## What is being asked
Pick out each line below that contains the word "screenshot", and copy those lines.

## Stored rows
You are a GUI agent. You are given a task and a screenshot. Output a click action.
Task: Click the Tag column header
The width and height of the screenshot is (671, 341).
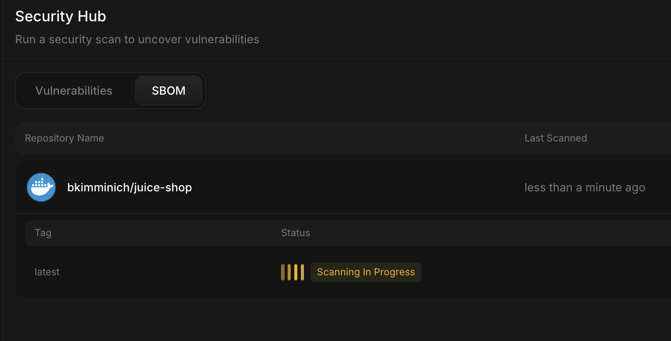[43, 233]
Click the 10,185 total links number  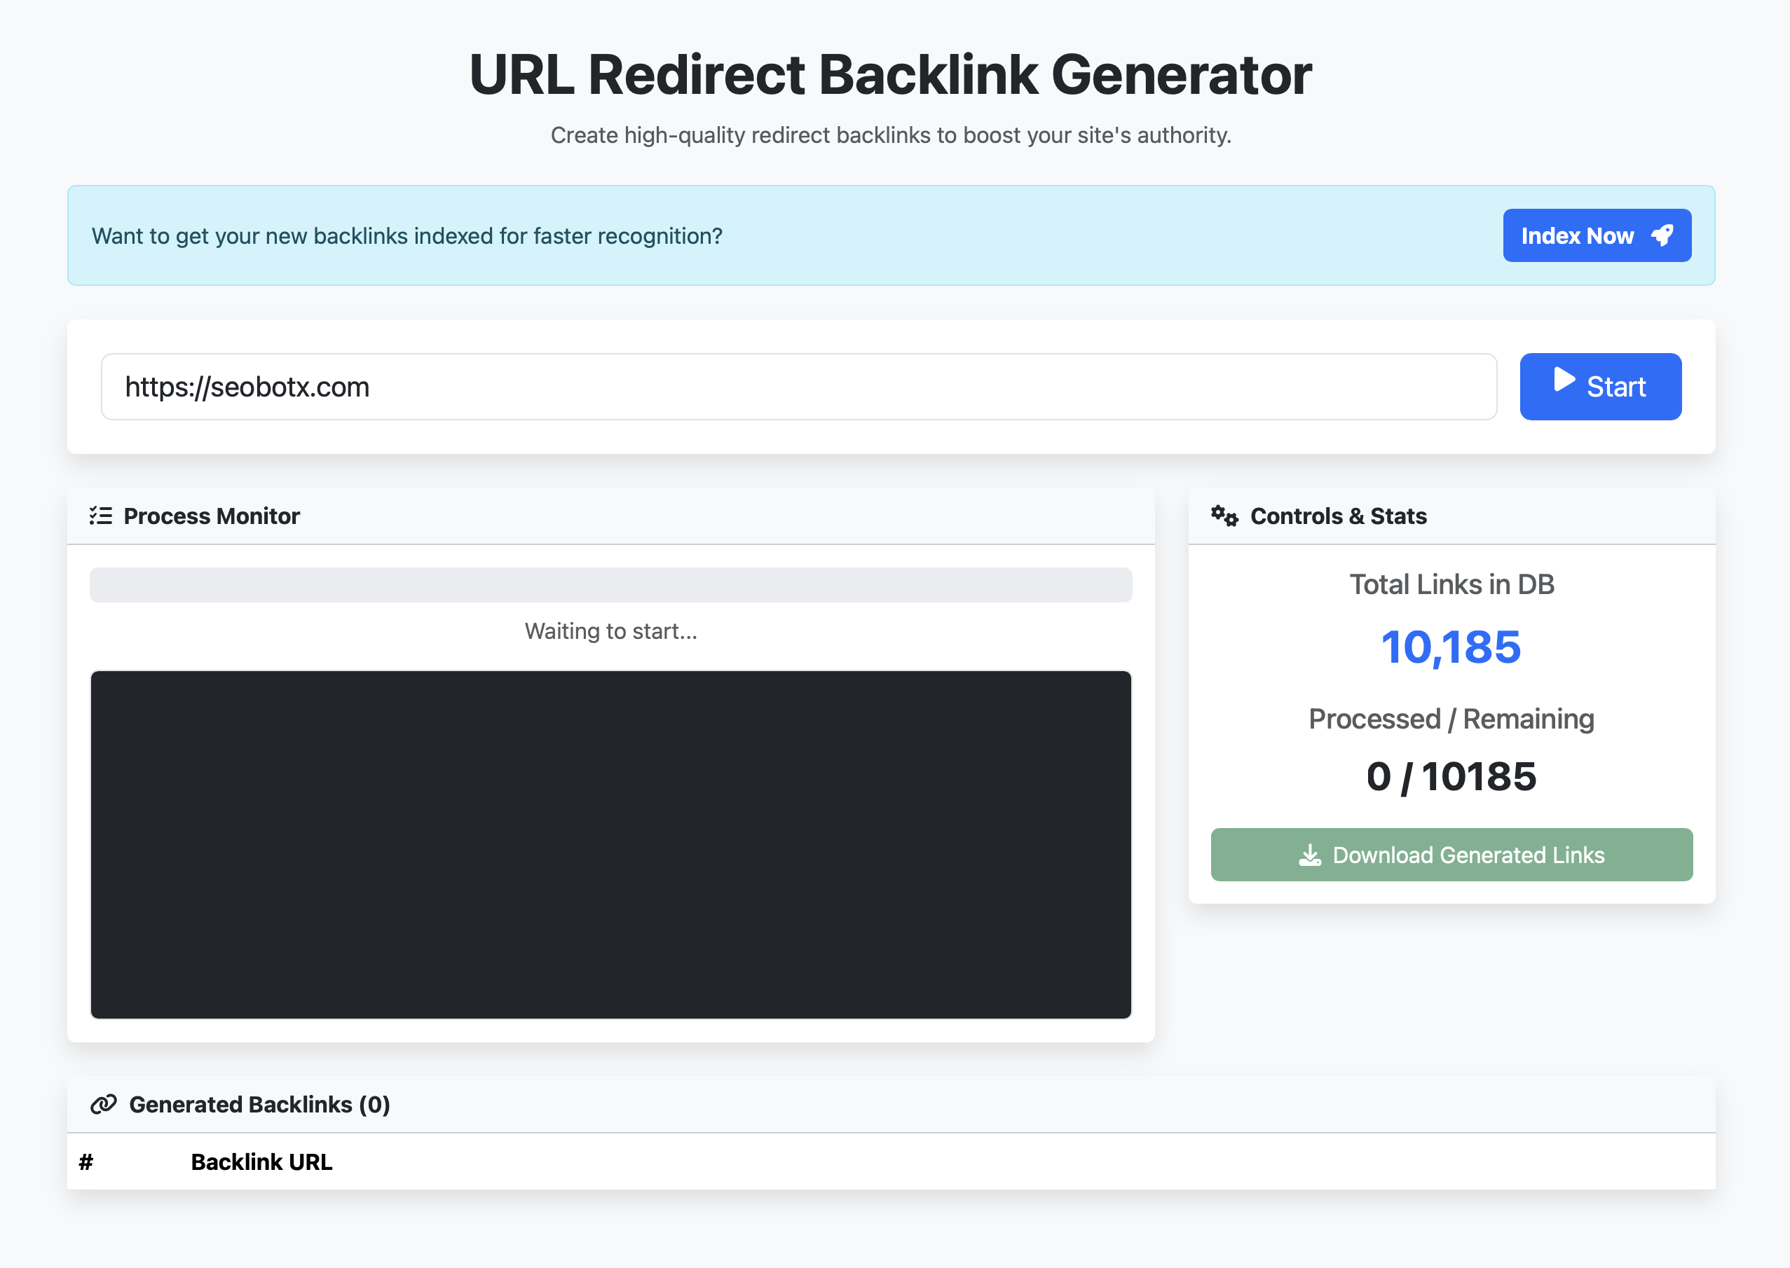pos(1450,647)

## Reply to the exercise
You are a GUI agent. You are given a task and a screenshot. Output a click action.
The width and height of the screenshot is (671, 341).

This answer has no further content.